The problem: Format the data from the line containing "The height and width of the screenshot is (720, 1280)." through the end of the data as a numbered list, omitting any blank lines.

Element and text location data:
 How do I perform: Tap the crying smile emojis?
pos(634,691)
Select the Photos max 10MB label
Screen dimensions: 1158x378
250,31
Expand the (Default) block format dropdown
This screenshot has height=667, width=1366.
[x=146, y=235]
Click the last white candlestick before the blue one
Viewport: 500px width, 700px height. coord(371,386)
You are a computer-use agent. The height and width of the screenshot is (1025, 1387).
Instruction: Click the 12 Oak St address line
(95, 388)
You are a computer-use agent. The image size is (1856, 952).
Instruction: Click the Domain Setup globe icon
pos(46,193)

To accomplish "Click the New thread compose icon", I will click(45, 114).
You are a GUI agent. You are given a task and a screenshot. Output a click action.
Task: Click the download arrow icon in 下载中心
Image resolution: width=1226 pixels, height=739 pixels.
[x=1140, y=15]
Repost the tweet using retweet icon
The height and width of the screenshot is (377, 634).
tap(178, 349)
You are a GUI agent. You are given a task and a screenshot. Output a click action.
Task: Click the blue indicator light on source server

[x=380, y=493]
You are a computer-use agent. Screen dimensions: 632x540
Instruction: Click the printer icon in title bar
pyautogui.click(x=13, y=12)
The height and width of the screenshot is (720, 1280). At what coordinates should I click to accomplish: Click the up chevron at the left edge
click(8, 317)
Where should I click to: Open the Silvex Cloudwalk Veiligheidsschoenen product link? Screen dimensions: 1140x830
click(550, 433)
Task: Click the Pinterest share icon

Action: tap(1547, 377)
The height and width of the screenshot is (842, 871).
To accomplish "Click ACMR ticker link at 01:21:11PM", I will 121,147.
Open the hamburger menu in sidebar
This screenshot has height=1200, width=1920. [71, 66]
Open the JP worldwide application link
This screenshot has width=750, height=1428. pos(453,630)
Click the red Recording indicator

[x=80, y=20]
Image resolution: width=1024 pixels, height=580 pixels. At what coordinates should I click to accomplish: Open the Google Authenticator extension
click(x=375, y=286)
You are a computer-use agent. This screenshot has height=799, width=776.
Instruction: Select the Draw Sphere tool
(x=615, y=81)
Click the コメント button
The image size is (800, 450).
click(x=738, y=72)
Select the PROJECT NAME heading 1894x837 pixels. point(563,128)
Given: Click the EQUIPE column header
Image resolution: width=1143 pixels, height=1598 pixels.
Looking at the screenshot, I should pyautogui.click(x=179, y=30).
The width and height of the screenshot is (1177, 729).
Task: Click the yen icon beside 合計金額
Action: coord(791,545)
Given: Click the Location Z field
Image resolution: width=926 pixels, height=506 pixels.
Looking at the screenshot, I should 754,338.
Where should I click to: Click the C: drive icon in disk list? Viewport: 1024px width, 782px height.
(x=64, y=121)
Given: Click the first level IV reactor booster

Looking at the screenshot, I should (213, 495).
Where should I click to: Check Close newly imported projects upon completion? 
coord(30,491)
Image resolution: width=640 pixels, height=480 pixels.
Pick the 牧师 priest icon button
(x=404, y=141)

The output:
1. The height and width of the screenshot is (720, 1280). At what coordinates should I click to accomplish: Click the up chevron at the left edge
2. click(8, 317)
3. Where should I click to: Open the Silvex Cloudwalk Veiligheidsschoenen product link? Screen dimensions: 1140x830
4. click(550, 433)
5. Task: Click the Pinterest share icon
6. Action: tap(1547, 377)
7. The height and width of the screenshot is (842, 871).
8. To accomplish "Click ACMR ticker link at 01:21:11PM", I will 121,147.
9. Open the hamburger menu in sidebar
10. This screenshot has height=1200, width=1920. [71, 66]
11. Open the JP worldwide application link
12. This screenshot has width=750, height=1428. pos(453,630)
13. Click the red Recording indicator
14. [x=80, y=20]
15. Image resolution: width=1024 pixels, height=580 pixels. At what coordinates should I click to accomplish: Open the Google Authenticator extension
16. click(x=375, y=286)
17. You are a computer-use agent. This screenshot has height=799, width=776.
18. Instruction: Select the Draw Sphere tool
19. (x=615, y=81)
20. Click the コメント button
21. The image size is (800, 450).
22. click(x=738, y=72)
23. Select the PROJECT NAME heading 1894x837 pixels. point(563,128)
24. Given: Click the EQUIPE column header
25. Image resolution: width=1143 pixels, height=1598 pixels.
26. Looking at the screenshot, I should pyautogui.click(x=179, y=30).
27. The width and height of the screenshot is (1177, 729).
28. Task: Click the yen icon beside 合計金額
29. Action: coord(791,545)
30. Given: Click the Location Z field
31. Image resolution: width=926 pixels, height=506 pixels.
32. Looking at the screenshot, I should 754,338.
33. Where should I click to: Click the C: drive icon in disk list? Viewport: 1024px width, 782px height.
34. (x=64, y=121)
35. Given: Click the first level IV reactor booster
36. Looking at the screenshot, I should (213, 495).
37. Where should I click to: Check Close newly imported projects upon completion? 
38. coord(30,491)
39. Image resolution: width=640 pixels, height=480 pixels.
40. Pick the 牧师 priest icon button
41. (x=404, y=141)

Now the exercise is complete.